GOAL OF THE EXERCISE = From the entries below, count every line that contains the word "computer". Please give the number and nothing else.

(EXERCISE DATA begins)

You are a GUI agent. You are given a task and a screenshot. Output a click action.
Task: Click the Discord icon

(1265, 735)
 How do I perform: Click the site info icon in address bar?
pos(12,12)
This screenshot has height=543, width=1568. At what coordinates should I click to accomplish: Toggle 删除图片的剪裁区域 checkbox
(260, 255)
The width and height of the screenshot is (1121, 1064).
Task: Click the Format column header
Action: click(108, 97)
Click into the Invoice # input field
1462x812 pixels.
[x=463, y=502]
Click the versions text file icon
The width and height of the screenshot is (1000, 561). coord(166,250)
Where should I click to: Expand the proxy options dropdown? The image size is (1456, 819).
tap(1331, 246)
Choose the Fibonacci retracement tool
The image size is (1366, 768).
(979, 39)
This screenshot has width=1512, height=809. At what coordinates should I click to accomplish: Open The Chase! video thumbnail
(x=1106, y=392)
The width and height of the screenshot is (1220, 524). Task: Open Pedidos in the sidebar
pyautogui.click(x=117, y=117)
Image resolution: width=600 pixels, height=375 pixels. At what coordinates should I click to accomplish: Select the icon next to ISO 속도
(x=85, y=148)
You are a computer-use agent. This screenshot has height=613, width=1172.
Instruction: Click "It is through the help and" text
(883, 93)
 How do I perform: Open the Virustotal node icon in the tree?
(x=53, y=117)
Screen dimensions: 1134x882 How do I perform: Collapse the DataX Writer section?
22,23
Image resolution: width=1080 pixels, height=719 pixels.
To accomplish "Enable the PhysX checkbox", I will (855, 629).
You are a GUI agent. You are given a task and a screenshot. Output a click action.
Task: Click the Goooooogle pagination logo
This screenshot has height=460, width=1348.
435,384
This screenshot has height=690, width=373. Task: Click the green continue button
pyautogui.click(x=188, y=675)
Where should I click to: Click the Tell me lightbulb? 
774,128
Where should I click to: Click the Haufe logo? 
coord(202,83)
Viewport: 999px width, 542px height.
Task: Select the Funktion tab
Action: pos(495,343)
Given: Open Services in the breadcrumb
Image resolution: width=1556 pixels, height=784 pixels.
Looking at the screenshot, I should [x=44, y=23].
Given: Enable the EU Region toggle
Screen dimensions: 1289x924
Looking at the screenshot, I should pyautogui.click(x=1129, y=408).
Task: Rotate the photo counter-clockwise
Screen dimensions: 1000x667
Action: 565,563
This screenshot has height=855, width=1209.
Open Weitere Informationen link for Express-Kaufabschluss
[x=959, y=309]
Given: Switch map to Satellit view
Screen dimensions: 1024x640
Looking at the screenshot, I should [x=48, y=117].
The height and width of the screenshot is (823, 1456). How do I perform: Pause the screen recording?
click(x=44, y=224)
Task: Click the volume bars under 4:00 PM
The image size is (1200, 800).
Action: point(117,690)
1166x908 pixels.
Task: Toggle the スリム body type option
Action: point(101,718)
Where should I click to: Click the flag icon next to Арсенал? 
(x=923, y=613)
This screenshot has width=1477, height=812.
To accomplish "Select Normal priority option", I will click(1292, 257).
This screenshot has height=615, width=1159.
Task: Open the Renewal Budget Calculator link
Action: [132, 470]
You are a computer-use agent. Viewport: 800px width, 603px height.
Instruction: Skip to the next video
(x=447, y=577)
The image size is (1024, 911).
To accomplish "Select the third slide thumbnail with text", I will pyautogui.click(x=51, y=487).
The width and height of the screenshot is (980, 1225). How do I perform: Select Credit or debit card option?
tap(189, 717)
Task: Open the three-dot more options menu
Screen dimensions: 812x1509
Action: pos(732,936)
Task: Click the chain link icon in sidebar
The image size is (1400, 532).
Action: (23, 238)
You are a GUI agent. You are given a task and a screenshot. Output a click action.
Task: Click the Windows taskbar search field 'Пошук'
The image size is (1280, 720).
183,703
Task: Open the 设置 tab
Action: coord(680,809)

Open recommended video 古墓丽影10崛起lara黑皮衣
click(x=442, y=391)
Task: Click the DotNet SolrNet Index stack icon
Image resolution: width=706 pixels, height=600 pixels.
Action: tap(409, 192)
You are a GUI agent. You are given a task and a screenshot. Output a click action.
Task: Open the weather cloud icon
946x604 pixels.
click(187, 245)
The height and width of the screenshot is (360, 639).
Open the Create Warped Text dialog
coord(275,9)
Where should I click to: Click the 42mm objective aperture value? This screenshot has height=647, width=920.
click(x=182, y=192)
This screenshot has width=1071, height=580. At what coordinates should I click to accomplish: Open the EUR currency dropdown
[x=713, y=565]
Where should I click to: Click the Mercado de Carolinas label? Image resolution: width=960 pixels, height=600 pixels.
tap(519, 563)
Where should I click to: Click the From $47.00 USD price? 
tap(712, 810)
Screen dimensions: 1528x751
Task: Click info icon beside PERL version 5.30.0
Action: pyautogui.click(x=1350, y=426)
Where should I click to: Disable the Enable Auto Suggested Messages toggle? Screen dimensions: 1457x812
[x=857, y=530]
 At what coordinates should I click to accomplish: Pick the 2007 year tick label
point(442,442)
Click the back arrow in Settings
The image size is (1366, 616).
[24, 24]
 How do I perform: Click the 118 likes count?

(EXERCISE DATA ends)

REPLY TO THE EXERCISE = 2